Abstract: One of the major efforts for development of a
daily timestep water operations model for the Pecos River in New Mexico
was to implement a routing methodology that would appropriately represent
flood wave travel times (translation) and reduction in peak discharge (attenuation)
of flood waves. The model is to be used to evaluate the impacts of modified
dam operations on flow conditions in critical habitat for a federally “threatened”

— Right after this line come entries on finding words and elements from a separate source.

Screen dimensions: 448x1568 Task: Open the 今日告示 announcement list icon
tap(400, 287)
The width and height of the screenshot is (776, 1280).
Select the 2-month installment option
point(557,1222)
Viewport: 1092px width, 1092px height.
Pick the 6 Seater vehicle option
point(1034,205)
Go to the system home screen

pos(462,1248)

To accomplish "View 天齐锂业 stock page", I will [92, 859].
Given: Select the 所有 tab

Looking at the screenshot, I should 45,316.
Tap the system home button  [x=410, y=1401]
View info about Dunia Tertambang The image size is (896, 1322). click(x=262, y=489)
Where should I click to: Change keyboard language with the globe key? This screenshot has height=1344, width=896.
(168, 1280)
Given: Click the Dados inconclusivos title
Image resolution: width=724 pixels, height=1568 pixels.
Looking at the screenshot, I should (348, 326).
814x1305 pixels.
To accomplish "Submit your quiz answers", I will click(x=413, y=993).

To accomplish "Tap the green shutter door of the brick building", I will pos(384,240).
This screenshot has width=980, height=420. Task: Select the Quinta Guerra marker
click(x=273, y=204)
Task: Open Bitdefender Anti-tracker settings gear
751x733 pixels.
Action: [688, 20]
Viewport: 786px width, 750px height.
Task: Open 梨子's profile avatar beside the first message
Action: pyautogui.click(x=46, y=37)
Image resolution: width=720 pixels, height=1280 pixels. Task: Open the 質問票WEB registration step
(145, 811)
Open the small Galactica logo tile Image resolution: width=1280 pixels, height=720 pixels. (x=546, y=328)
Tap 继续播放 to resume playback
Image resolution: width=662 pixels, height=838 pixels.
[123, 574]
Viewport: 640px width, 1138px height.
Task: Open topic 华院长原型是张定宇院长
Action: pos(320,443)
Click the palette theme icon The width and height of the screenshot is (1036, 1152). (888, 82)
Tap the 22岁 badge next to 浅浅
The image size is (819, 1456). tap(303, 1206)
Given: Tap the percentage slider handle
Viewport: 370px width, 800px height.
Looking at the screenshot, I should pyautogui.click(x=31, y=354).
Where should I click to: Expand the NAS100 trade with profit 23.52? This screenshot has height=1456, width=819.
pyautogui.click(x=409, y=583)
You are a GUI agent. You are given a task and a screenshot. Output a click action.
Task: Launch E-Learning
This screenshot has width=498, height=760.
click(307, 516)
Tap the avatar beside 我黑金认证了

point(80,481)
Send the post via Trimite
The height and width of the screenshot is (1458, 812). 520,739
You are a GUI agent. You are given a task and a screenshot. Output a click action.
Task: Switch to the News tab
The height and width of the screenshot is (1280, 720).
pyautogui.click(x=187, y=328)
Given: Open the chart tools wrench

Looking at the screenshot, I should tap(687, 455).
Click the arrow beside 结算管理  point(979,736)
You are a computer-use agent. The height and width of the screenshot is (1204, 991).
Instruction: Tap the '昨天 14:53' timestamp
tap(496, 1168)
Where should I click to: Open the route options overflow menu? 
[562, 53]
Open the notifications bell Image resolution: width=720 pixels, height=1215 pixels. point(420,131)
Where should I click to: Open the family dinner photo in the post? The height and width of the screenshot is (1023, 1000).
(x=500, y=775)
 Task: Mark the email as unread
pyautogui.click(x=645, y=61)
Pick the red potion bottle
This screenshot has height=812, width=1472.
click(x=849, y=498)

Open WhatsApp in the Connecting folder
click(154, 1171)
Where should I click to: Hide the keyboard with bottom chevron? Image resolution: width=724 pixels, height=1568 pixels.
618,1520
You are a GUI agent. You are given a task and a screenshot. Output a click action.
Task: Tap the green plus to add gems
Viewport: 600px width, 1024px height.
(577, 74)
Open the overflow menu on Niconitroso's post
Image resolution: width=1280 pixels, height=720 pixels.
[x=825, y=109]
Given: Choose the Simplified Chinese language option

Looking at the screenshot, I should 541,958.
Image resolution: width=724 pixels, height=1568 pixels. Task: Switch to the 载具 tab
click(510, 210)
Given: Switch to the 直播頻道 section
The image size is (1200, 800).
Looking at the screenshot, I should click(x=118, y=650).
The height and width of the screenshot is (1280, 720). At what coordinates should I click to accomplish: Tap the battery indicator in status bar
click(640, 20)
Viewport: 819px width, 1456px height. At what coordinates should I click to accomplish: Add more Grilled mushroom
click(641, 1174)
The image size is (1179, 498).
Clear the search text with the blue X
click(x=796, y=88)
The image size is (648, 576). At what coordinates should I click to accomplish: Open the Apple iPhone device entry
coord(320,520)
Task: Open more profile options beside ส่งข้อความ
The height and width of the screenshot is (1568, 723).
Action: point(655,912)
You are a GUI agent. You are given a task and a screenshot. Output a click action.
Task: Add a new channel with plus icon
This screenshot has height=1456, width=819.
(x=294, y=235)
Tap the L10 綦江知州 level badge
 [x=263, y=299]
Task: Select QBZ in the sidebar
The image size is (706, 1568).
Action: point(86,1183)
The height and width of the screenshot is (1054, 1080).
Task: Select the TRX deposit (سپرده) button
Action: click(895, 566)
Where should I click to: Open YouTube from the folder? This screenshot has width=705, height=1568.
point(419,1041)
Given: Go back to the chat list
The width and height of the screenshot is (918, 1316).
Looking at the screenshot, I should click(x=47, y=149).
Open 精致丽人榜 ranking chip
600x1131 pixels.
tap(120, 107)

fish species. It is important for travel times of flood waves to be represented
appropriately. Due to the morphology of the Pecos River and shape of typical
inflow hydrographs, flood waves during the summer monsoon season significantly
attenuate as these waves propagate down the Pecos River. The Muskingum-Cunge
method was selected as a routing method to add to the water operations
model, but it was coded in a different manner than it is conventionally
coded in other models. The water operations model was developed with the
RiverWare software application that is a general river basin modeling tool
that runs in an object-oriented modeling environment. While this modeling
environment provides flexibility for developing models, it provides a restriction
to simulate the entire river system one model timestep at a time. Due to
this simulation style, the routing method for each river reach must also
run one model timestep at a time. The resulting routing method in RiverWare
requires the user to input an incremental routing timestep that will be
used to route flood waves within each model timestep. The model then uses
other input parameters to determine the best incremental routing spatial
step to minimize numerical dispersion. In addition, the water operations
model simulates with daily average flows, so assumptions were made to implement
the Muskingum-Cunge method that routes instantaneous flows.